[MYSQL] Count Salary Categories

Problem

[Leetcode] Count Salary Categories

Table: Accounts

+-------------+------+
| Column Name | Type |
+-------------+------+
| account_id  | int  |
| income      | int  |
+-------------+------+
account_id is the primary key (column with unique values) for this table.
Each row contains information about the monthly income for one bank account.

문제

소득 범위에 따른 계좌 수를 계산해라.
"Low Salary" : $20,000 미만
"Average Salary" : $ 20,000 ~ $ 50,000
"High Salary" : $ 50,000 초과

예제

Input: 
Accounts table:
+------------+--------+
| account_id | income |
+------------+--------+
| 3          | 108939 |
| 2          | 12747  |
| 8          | 87709  |
| 6          | 91796  |
+------------+--------+
Output: 
+----------------+----------------+
| category       | accounts_count |
+----------------+----------------+
| Low Salary     | 1              |
| Average Salary | 0              |
| High Salary    | 3              |
+----------------+----------------+

---

Solution

첫 시도- 오답

select category, ifnull(count(category), 0) as accounts_count
from (
select account_id, income,
        case when income < 20000 then "Low Salary"
             when income between 20000 and 50000 then "Average Salary"
             when income > 50000 then "High Salary" end "category"
from accounts) a
group by category

소득 범위를 case when으로 나눠 from절 서브쿼리로 풀면 되겠다 싶어서 해봤는데 결과는 땡.
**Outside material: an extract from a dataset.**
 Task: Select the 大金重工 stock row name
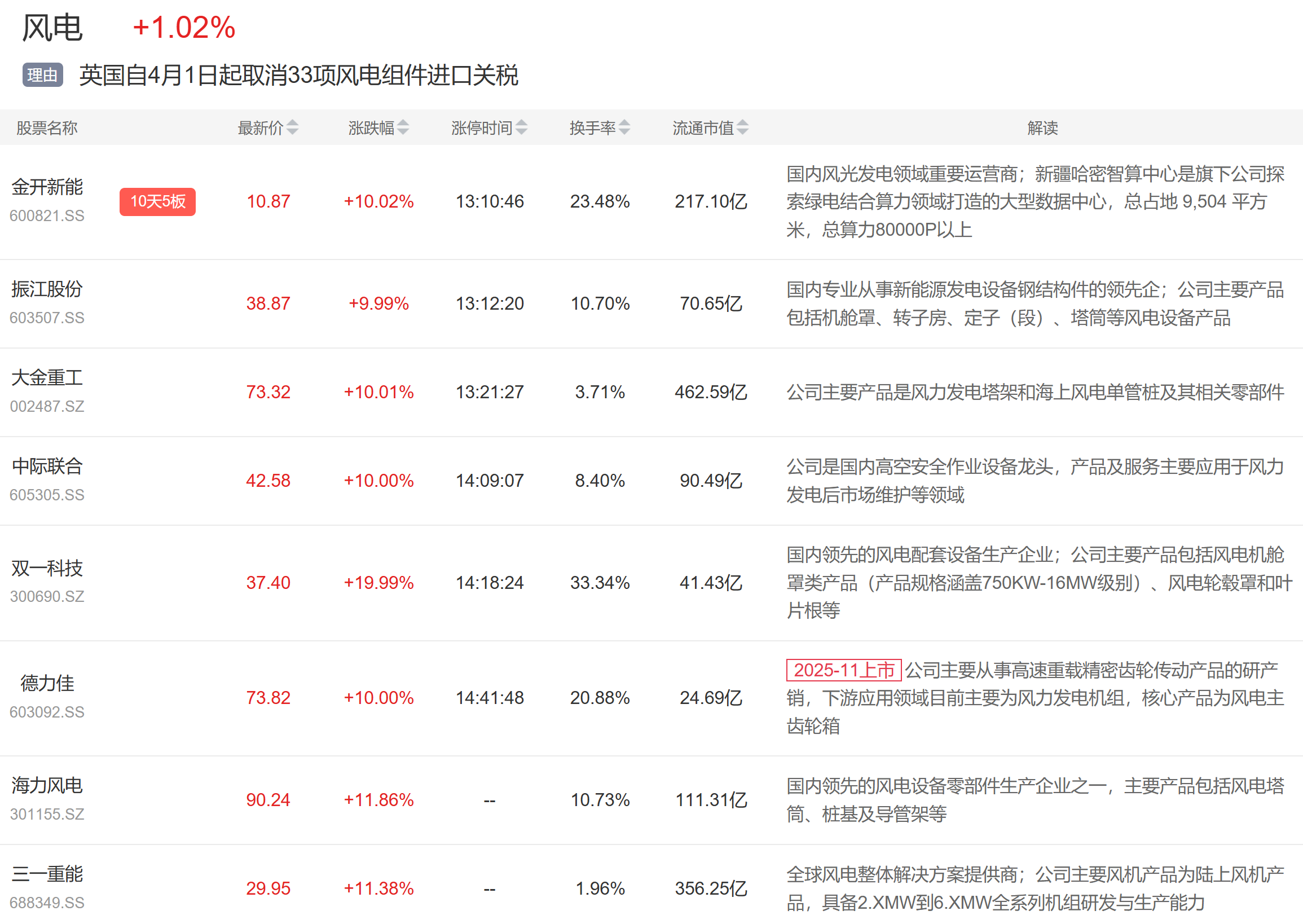click(47, 378)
accounts_count 가 0이 나와야 한단다.

솔루션의 도움을 받았다 🥲

두번째 시도 - 정답

select 'Low Salary' as category, count(*) as accounts_count
from Accounts
where income < 20000

union all

select 'Average Salary' as category, count(*) as accounts_count
from Accounts
where income < 50001 and income > 19999

union all

select 'High Salary' as category, count(*) as accounts_count
from Accounts
where income > 50000

이런식으로 컬럼이 아닌걸 select 해서 작성해본적이 거의 없는데,
leetcode 를 풀다보면 다들 처음보는 방식으로 문제를 해결해서, 저런식으로도 풀 수가 있구나 하고 항상 놀라는 것 같다.

쿼리 내용은 단순하지만 저렇게 풀이해서 단순화하는게 진짜 어려운 것 같다.